Revisiting notes by ESPN NFL Insider Field Yates, originally posted in 2012, on how teams scout for players at each position, focusing on safeties:

DESIRED TRAITS: A safety is the ultimate two-phase player; he must be an impact player against both the run and the pass. That means, from a physical standpoint, he must have the core and base to hold up through a high volume of tackles, but also the athleticism to cover in the passing game.

A safety must show reactive athleticism and be able to work laterally and open his hips. He must have the body control to get depth in his backpedal without losing his vision of the quarterback, the fluidity to turn and run, and the speed to keep up with pass-catchers and make sure no one trails behind him. As a pass defender, his ball skills and man-to-man coverage skills must be good enough to hold up against athletic tight ends and bigger wide receivers. In Patrick Chung, the Patriots have an adept coverage man who has enough versatility to both defend seam-stretching tight ends and some slot receivers.

When it comes to defending the run, a safety must show tremendous toughness, grit and tackling ability. A safety will often find himself near the line of scrimmage, meaning he must be reliable to take down runners before they break to the second level. Safeties also make a number of tackles in the open field on the second or third level, further increasing the need for sound tackling form. A safety who is not willing or not able to take on the biggest and fastest running backs is a liability.

Safeties are quarterbacks in the secondary and must be strong leaders and communicators. This involves making his secondary aware of the down and distance on each and every play, having enough savvy to recognize when to adjust to an offensive formation pre-snap, and the smarts to understand the defensive concepts called by his coordinator. When in doubt, his teammates must be able to turn to the safety for answers.

SPECIAL TEAMS ANGLE: A safety is expected to be a core contributor on special teams, with the blend of speed, size and tackling ability to cover and hold up on kicks and punts.

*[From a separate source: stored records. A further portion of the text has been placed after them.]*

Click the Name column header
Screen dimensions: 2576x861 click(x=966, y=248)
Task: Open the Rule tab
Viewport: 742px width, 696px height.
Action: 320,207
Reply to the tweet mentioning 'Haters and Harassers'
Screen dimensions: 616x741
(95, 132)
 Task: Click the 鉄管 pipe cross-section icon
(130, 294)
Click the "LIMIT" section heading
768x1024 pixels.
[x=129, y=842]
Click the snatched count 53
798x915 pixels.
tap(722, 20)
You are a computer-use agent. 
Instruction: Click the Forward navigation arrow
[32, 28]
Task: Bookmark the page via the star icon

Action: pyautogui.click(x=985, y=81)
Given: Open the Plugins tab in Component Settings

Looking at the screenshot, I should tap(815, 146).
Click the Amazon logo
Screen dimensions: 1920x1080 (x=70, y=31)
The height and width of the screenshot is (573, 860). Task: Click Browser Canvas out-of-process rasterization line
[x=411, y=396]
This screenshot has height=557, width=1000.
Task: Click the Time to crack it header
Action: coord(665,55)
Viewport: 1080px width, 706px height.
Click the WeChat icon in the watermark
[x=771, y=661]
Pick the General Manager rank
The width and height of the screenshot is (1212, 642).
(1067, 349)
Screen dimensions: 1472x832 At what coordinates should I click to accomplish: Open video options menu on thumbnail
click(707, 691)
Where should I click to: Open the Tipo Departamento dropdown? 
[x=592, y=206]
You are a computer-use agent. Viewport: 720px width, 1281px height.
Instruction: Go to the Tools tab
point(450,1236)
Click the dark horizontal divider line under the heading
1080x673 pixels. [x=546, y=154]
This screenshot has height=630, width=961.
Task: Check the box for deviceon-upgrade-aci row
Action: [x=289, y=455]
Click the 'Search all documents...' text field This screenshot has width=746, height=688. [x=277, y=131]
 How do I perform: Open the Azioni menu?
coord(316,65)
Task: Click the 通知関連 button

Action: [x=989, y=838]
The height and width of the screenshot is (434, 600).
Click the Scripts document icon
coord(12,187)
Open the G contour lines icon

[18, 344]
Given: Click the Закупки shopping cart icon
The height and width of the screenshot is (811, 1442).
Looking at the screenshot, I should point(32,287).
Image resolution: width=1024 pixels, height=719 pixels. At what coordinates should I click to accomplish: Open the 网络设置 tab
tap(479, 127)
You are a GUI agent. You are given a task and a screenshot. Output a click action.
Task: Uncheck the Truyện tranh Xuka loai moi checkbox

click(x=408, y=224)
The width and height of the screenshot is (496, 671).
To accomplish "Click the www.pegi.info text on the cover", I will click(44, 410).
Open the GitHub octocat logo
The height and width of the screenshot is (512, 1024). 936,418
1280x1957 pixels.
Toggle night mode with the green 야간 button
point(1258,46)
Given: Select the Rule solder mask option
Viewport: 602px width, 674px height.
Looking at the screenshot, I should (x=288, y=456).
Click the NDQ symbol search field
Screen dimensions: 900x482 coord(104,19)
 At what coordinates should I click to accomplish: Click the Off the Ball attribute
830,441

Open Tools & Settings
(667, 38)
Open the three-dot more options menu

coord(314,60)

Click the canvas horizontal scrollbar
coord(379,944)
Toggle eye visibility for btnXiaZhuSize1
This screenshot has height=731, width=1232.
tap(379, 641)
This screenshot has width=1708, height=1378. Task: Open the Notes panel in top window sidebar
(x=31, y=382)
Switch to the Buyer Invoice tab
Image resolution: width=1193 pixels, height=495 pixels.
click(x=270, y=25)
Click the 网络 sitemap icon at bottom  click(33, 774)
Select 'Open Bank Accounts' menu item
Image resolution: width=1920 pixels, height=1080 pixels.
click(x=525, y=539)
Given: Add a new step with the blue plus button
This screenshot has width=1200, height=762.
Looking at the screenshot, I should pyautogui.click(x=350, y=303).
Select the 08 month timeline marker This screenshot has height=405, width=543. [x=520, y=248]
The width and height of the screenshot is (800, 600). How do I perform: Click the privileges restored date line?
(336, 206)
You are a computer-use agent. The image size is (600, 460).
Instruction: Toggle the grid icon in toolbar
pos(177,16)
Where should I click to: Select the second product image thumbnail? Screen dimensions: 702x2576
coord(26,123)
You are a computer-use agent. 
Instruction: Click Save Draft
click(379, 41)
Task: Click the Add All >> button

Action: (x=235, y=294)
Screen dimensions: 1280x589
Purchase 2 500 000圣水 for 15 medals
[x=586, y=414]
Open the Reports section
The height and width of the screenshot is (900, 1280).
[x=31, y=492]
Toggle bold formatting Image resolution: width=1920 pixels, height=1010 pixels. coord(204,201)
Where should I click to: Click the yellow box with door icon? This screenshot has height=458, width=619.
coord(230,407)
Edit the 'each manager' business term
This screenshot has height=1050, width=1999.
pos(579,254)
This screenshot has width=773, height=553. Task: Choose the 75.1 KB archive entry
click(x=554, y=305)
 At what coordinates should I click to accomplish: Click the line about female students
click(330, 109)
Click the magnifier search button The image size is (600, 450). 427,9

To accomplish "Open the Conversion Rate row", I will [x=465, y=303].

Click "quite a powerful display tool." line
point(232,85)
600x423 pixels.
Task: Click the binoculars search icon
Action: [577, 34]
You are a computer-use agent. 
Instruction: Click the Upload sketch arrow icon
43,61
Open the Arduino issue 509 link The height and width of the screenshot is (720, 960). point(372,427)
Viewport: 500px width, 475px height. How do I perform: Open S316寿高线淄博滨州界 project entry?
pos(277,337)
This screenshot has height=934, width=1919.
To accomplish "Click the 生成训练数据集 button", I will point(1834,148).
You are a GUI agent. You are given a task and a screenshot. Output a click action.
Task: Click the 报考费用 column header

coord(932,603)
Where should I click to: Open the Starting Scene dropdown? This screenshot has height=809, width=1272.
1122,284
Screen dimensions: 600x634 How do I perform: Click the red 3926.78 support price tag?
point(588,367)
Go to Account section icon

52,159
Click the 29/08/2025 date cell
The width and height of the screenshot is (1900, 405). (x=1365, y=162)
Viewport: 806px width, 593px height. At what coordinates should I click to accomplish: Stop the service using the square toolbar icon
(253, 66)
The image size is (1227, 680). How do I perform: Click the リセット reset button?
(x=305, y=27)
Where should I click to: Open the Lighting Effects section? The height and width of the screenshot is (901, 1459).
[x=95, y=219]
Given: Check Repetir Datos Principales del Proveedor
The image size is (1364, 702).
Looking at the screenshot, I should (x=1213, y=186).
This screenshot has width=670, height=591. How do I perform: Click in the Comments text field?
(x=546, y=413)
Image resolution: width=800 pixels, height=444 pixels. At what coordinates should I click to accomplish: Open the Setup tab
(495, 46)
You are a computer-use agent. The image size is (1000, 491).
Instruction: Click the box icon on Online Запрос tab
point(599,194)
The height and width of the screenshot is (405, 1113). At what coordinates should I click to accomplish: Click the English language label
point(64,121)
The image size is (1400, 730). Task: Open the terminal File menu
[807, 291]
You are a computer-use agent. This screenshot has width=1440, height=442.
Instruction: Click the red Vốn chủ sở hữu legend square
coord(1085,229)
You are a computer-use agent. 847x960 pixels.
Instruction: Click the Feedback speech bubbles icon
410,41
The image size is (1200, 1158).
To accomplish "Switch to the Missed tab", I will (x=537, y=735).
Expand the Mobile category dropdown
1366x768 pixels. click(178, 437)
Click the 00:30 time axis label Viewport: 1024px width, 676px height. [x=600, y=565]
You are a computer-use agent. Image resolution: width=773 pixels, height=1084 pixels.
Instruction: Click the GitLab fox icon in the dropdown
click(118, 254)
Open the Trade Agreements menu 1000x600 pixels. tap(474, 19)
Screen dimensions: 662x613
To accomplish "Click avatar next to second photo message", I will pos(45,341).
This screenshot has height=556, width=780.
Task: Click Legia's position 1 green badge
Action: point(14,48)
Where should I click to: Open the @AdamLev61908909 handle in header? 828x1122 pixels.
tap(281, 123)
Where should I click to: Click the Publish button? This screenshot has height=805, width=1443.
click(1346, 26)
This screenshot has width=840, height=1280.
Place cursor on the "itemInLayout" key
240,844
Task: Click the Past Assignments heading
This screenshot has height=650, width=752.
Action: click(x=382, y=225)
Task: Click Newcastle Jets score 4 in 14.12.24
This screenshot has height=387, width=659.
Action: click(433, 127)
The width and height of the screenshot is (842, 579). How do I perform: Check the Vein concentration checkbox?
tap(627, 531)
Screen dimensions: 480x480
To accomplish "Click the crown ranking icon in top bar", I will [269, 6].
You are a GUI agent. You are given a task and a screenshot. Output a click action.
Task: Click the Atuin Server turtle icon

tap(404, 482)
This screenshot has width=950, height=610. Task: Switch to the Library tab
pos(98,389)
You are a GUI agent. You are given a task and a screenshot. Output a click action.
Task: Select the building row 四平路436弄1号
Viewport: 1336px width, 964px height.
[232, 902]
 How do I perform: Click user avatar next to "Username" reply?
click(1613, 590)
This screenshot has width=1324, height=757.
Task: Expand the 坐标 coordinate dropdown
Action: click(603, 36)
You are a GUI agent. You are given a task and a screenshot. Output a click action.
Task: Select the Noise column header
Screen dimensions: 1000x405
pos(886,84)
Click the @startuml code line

PATRIOTS TAKE: This position has undergone the least amount of change from 2015, with the top four players returning -- starters Devin McCourty and Patrick Chung, followed by Duron Harmon and 2015 second-round pick Jordan Richards. Special teamer Nate Ebner, who has spent this offseason vying to become a member of the U.S. rugby team, also returns, with 2016 sixth-round draft choice Kamu Grugier-Hill also in the mix as a linebacker/safety type hybrid who at one point in spring practices was lined up as a gunner opposite of captain Matthew Slater. In terms of playing style, McCourty and Harmon are linked as more center-field types, while Chung and Richards have some similarities as safeties who might be asked to play in the box more often. The lone departure from last year is Tavon Wilson, who signed with the Lions as a free agent. Overall, the Patriots appear to be in good shape at this spot.